Home            Past Issues            About IP            About IAP           Author Information            Subscription            Advertisement              Search  

   
Case Report

Indian Pediatr 2012;49: 587-588

Use of Ketamine for Refractory Wheezing in an Infant


Kana Ram Jat, Chandrika Azad and Vishal Guglani

From the Department of Pediatrics, Government Medical College and Hospital, Sector 32, Chandigarh, India.

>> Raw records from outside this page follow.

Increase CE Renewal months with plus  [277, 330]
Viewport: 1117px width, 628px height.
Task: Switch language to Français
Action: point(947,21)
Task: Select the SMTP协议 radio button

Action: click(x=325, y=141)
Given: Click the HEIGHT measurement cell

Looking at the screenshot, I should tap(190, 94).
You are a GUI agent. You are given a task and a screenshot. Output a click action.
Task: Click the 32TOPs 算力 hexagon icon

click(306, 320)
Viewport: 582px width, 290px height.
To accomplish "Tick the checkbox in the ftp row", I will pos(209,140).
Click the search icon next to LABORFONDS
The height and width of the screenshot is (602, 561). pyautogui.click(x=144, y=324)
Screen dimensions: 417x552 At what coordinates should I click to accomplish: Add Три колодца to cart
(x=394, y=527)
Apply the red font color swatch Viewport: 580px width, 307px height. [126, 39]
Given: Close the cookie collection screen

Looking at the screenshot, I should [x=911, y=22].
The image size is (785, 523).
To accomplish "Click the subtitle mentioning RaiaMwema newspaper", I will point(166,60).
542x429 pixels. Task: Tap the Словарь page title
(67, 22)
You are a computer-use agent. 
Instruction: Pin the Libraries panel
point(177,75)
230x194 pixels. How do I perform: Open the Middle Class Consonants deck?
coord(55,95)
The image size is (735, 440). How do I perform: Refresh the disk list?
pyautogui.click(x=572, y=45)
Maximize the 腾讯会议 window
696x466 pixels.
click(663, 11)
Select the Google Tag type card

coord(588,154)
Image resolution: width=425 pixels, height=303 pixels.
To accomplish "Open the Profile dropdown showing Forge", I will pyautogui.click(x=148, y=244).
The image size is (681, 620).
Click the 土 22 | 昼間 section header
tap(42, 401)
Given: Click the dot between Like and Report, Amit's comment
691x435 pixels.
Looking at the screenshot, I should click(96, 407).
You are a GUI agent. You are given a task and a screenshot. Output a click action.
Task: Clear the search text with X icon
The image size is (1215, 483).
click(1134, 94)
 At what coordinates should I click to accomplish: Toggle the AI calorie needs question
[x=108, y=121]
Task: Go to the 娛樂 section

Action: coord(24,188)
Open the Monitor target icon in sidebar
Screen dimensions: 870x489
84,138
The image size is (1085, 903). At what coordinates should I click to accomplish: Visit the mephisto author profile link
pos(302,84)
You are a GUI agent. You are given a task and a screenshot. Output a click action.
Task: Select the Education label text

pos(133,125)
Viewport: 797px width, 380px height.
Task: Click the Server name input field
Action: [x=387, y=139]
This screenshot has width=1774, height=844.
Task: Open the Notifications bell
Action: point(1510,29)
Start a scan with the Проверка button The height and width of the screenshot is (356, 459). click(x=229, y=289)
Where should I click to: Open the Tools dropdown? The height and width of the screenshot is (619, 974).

Correspondence to: Dr Kana Ram Jat, Assistant Professor, Department of Pediatrics, Government Medical College and Hospital, Sector 32, Chandigarh 160 030, India.
Email: [email protected]

Received: August 09, 2011;
Initial review: August 29, 2011;
Accepted: November 22, 2011.



Ketamine has bronchodilator properties and is used for severe bronchospasm in adults and children with asthma. Here, we report successful use of ketamine in a young infant with bronchospasm.

Key words: Asthma, Infant, Ketamine.


Wheezing is common in infants with bronchiolitis and the treatment is challenging; bronchodilators and steroids have been used although without much success. Ketamine had been used effectively and safely for procedural sedation in children for many years. It has powerful bronchial relaxant effect and has been shown to improve pulmonary compliance [1] and decrease airway resistance in patients with obstructive airway disease [2]. The bronchodilator effect of ketamine is postulated to be due to catecholamine release and inhibition of catecholamine reuptake processes, thus acting as sympathomimetic agent resulting in bronchial relaxation [2]. Ketamine has been used in acute severe asthma in adults and children [3-9] but rarely used in infants [8,9]. Here, we report successful use of ketamine in an infant with refractory wheezing due to bronchiolitis.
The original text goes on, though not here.